Before cleaning your filters, Cummins Filtration suggests these facts:

• Proper use of a quality air filter restriction gauge and adherence to OEM recommended air filter change guidelines will provide the maximum life out of the air filter element and the engine/equipment that the filter is protecting.

• Cleaning your air filter will reduce the dust holding capacity compared to a new air filter. Dust capacity can drop up to 25% after the first cleaning with additional capacity loss after each subsequent cleaning. Loss of dust capacity shortens the useable service internal of the filter. According to Cummins Filtration, on-highway air filters should not be cleaned since the contamination encountered over the road (fine particles and soot materials) is difficult to remove from the air filter media. Cleaned filters generally display a dirty color due to the retained contaminant. Such filters have marked reductions in dust capacity.
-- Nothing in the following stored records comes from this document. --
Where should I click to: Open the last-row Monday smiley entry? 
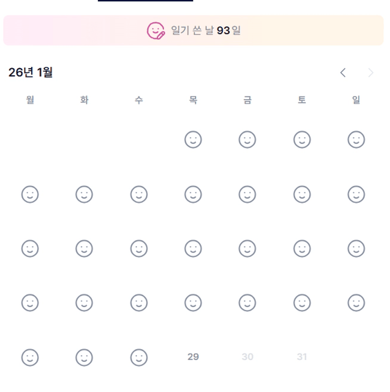[x=30, y=357]
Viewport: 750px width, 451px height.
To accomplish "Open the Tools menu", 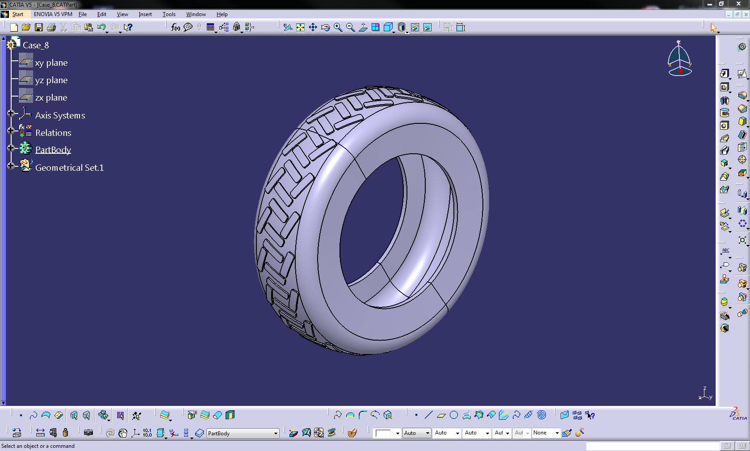I will (169, 14).
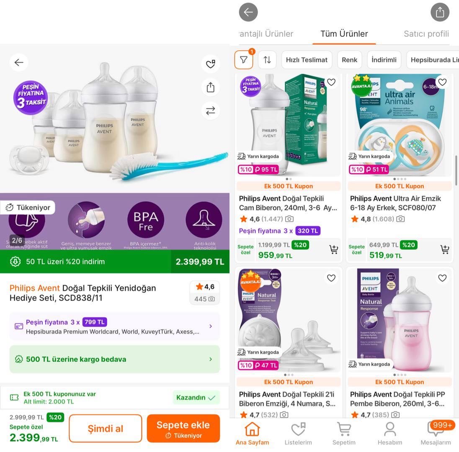This screenshot has width=459, height=452.
Task: Open the 4,6 rating reviews badge
Action: tap(205, 293)
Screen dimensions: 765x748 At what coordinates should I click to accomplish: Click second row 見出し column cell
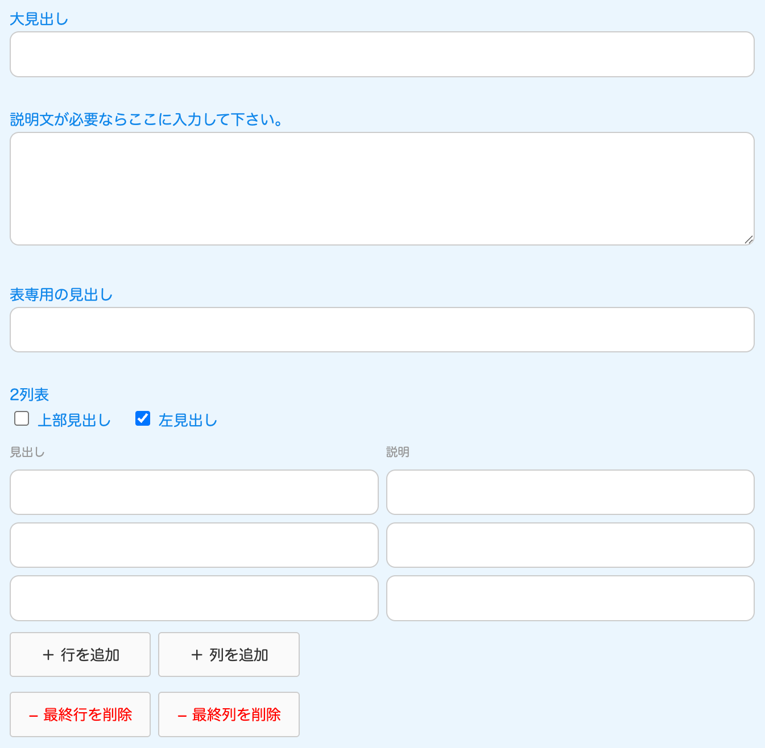[194, 545]
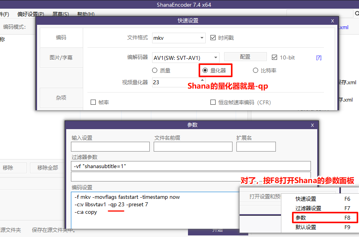Disable the 10-bit checkbox

point(274,57)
The major supplier also offered that secondary air filters should never be cleaned since it is the last barrier to contaminant before it reaches your engine. The life of a secondary air filter is equivalent to three changes of the primary air filter. Extra handling of air filters could inadvertently cause damage. Proper inspection of cleaned elements is of vital importance for the proper operation of the air cleaner system.

Generally, the commercial air filter cleaners don’t want to clean air filters that have been used to the OEM recommended change point, and this fact encourages more frequent filter service and leads to the problems associated with too frequent opening/closing of the system. But if you opt to clean your air filters, remember, risks are involved. Any type of cleaning is only as good as the handling techniques used. Do-it-yourself cleaning techniques offer considerable risk to the integrity of the air filter and should be avoided.

Before any cleaning, a visual inspection of the filter is needed. If there is any damage to any parts, don’t clean or reuse, just discard. Also noteworthy: filter makers recommend that operators not strike the element with a tool or a hard surface to loosen the accumulated contaminant; do not scrape the contaminant from the media’s surface.